Many states have also prohibited public and private gatherings of more than 9 individuals. Yet, the First Amendment of the US Constitution explicitly protects the right to peaceably assemble. Thus, state-of-emergency restrictions necessarily prohibit protected expression such as through parades during this time period. The NRA's arguments are thus contrary to the fact that during a state of an emergency, government may restrict the free exercise of certain fundamental rights with sufficient justification, including whatever actual right there is to sell or purchase firearms.
The Second Amendment states: "A well-regulated Militia, being necessary to the security of a free State, the right of the people to keep and bear Arms, shall not be infringed." In its 2008 decision, District of Columbia v Heller, the US Supreme Court reversed a century of case law to interpret the Second Amendment as protecting gun ownership without any relationship to a well-regulated militia.9 Then in 2010, in McDonald v City of Chicago, the Supreme Court held that "the right to keep and bear arms [is] among those fundamental rights necessary to our system of ordered liberty," so the Second Amendment applies equally to the states.10 The current lawsuits seek to capitalize on the COVID-19 states of emergency to expand gun rights through state declarations that firearm retail is an essential service and thus fundamental right.
However, in District of Columbia v Heller, the majority of the Court defined the rights secured by the Second Amendment as the right to "keep arms," which it found was "simply a common way of referring to possessing arms."9 The second right is the right to "bear arms," which the Court explained means "to 'carry.'"9 The possession and carrying of firearms do not include the sale or purchase thereof. Moreover, in District of Columbia v Heller, and McDonald v City of Chicago, the Court expressly stated that its holdings did not interfere with state "laws imposing conditions and qualifications on the commercial sale of arms."9,10 Such conditions include determinations that the commercial sale of firearms is nonessential during state and national public health emergencies and the subsequent closure of firearm retail establishments.
Reducing the sale and use of firearms during a pandemic is equally necessary from a community resources perspective.11 During the COVID-19 pandemic, there is a shortage of health care resources, equipment, services, and professionals. Yet, firearm violence requires care across emergency medicine, radiology, anesthesiology, surgery, physical medicine, rehabilitation, psychiatry, paramedics, nursing, pharmacists, and hospital administrators and staff,12 all of whom are needed to attend to the pandemic at hand.

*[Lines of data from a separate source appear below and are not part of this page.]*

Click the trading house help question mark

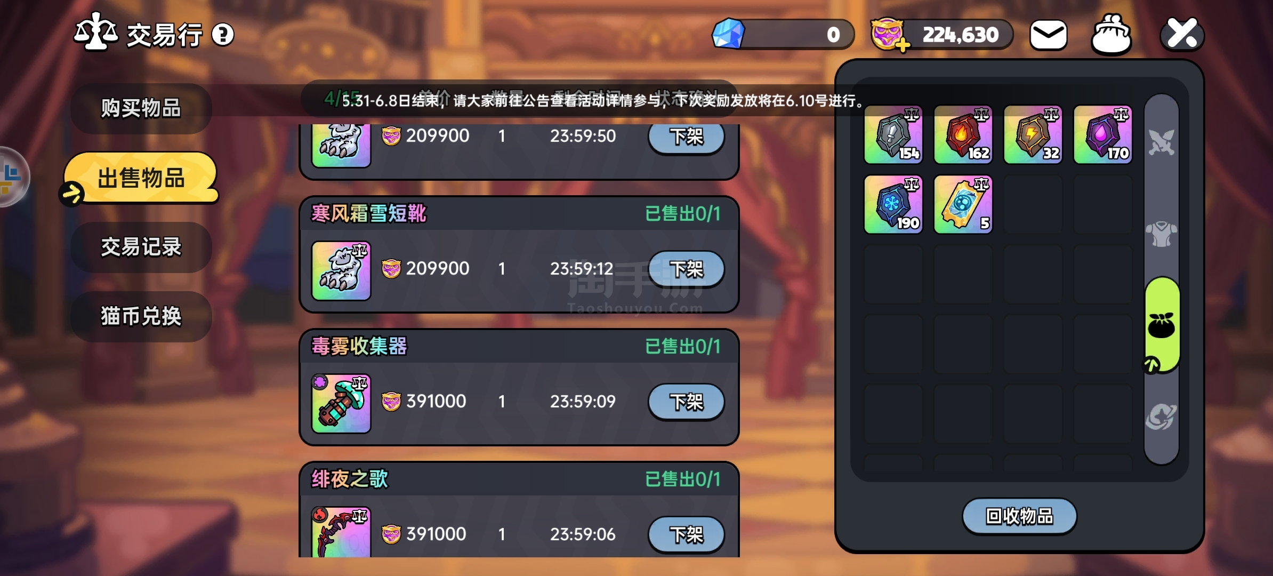[223, 35]
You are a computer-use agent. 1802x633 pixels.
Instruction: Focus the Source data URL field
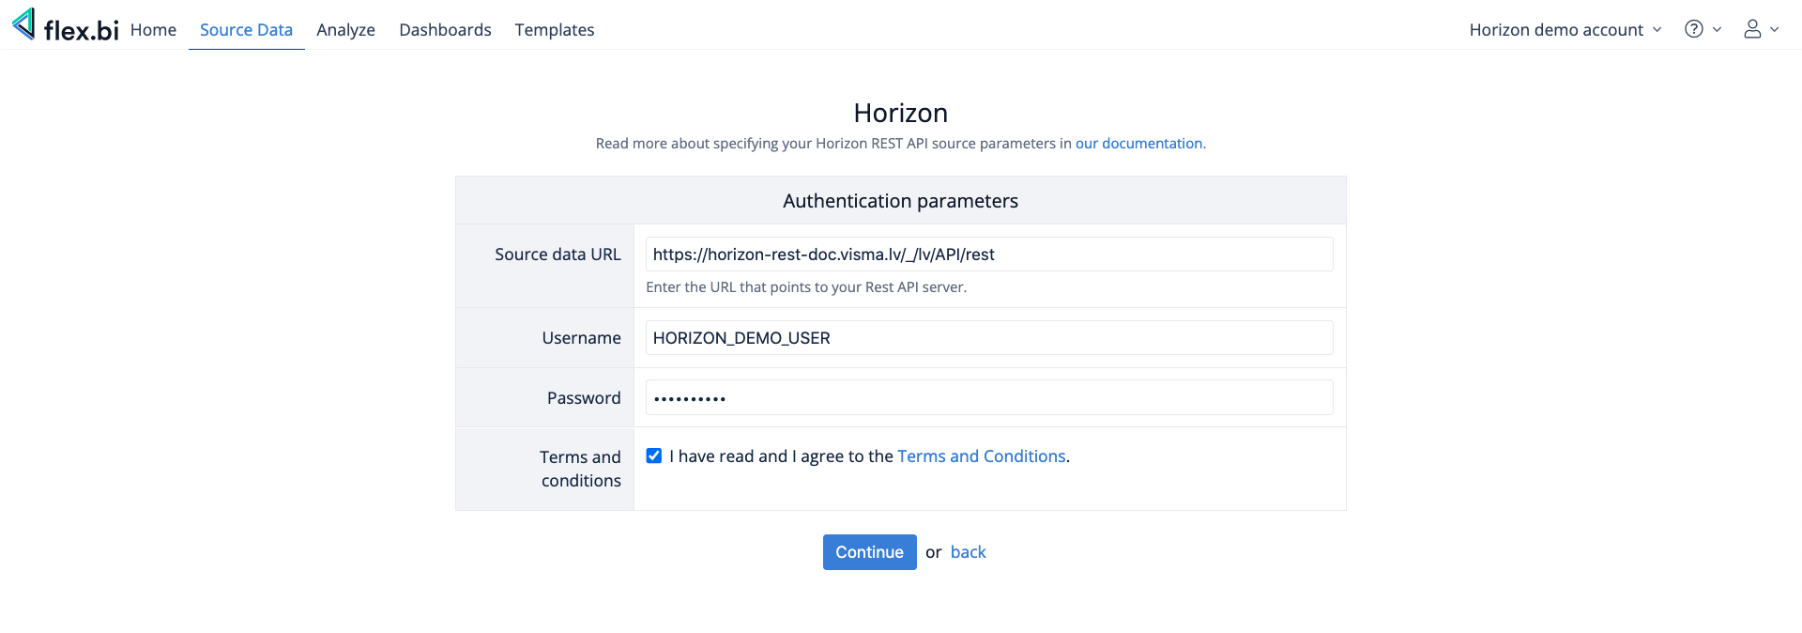988,255
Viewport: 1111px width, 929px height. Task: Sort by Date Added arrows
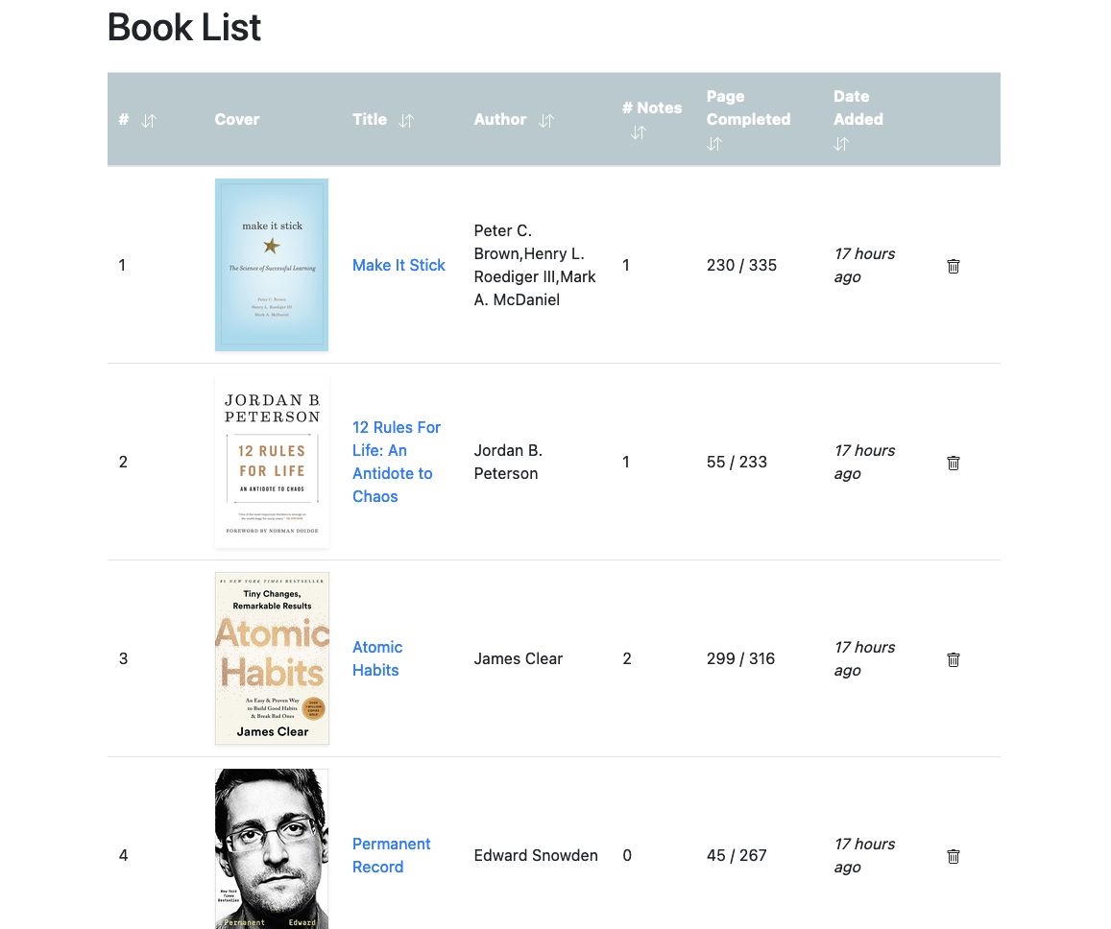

To support community health and reduce firearm violence in the short term, states should continue to recognize firearm retailers as nonessential businesses. To reduce firearm violence in the long term, Congress and state legislatures should fundamentally shift the focus of the law to protect transparent politics and public health. Otherwise, the firearm industry will continue to seize upon any opportunity it can find-even an international public health emergency-to prioritize gun retailers and owners over the nation's safety.